政治から映画、アニメ、将棋まで幅広く語ります。

保守派とユダヤ陰謀論

先日は気鋭の政治学者・岩田温先生の勉強会に参加してまいりました。

 

テーマは、「ユダヤ陰謀論」。

この日は我が国における「日ユ同祖論」から、かの悪名高き『シオンの議定書』までをおおまかにおさらい。『シオンの議定書』は、名称はよく聞くのですが実際に読む機会はなかったので(というか、読もうという気にすらなれないので)、今回の勉強会は大変に参考になりました。

 

いやぁ…『シオンの議定書』、ぶっとんでますねぇw 

地下鉄を爆破とかね、もうアホかと。ところがこんな中二病的世界観全開のアホな文書が世界史に影響をおよぼしてしまったんですよね、残念なことに…。

 

岩田先生の勉強会では今後もユダヤ陰謀論を取り上げるそうなので、楽しみにしています。

 

さて、ユダヤ陰謀論といえば、私には前々からナゾなことが一つありました。
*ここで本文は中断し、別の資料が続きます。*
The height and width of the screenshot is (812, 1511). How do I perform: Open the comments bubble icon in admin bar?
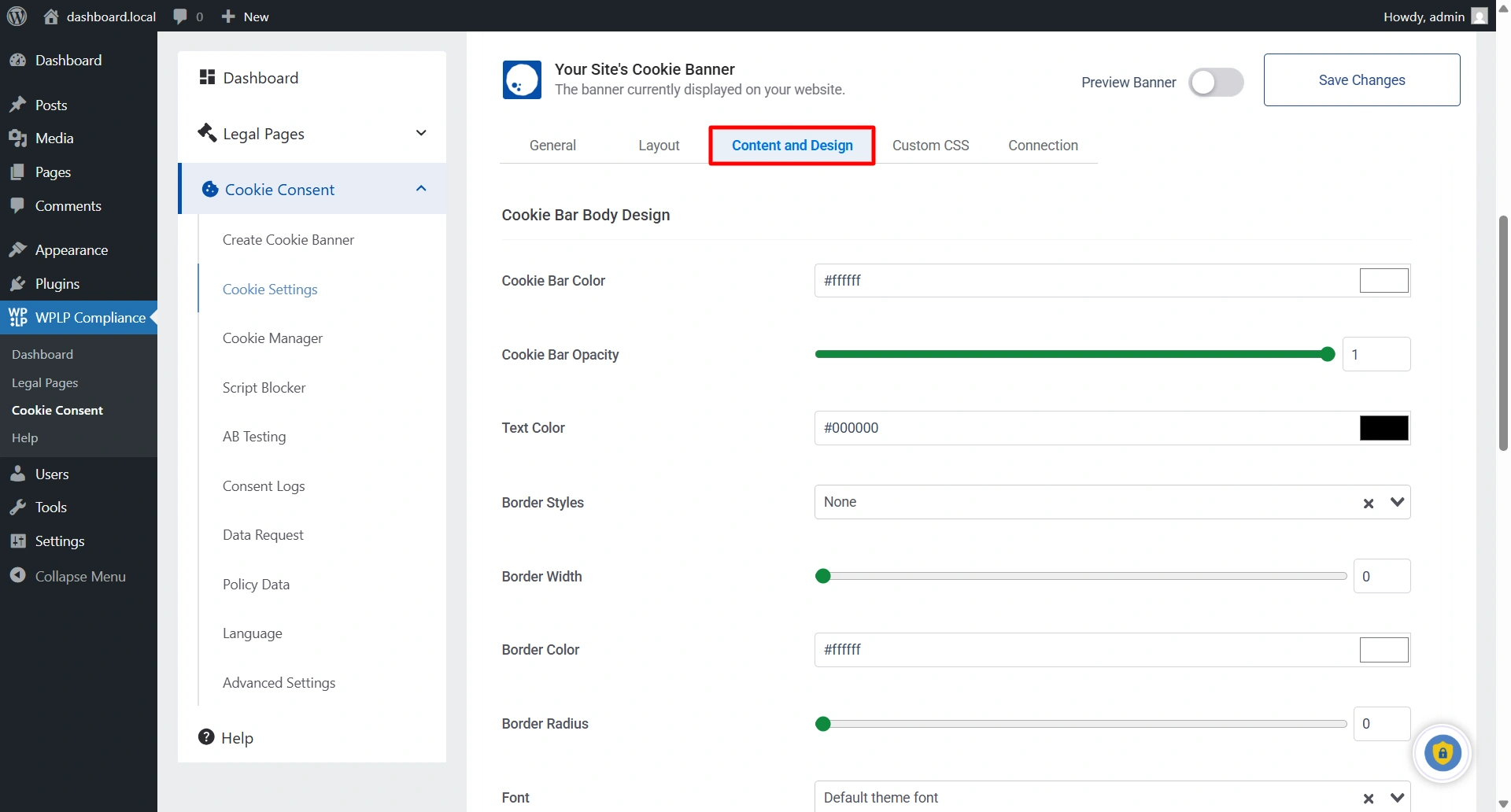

それは日本の保守派の中にユダヤ陰謀論に安直にコミットしてしまう人があまりに多すぎるということ。

 

安全保障などの問題では非常にブリリアントな意見を述べていて「すごいなぁ、尊敬に値するなぁ」と私が思った人でも、ユダヤ関連の話題におよぶやいなや、まるで別人のように安直な陰謀論をとうとうと語ってしまう。

私はそれが、ものすごくイヤだったのです。

 

たしかに、ユダヤ系ロビーがワシントンDCにおいて一定のプレゼンスを有しているのは事実でしょう。

しかし、そのことと「ユダヤが世界を牛耳っている!」的な陰謀論との間には、欧州と北米を隔てる大西洋なみに大きなギャップがあります。

 

ユダヤ人はかつて、ホロコーストという世界史上未曽有の悲劇に見舞われました。

多くのユダヤ人が「ユダヤ人である」という、ただそれだけの理由で命を奪われたのです。

我々はそのことを決して忘れてはなりません。

ホロコーストはなかった!」などとホザく輩は、恥を知るべきです。

 

私は安直にユダヤ陰謀論にコミットしてしまう人間を、心底軽蔑します。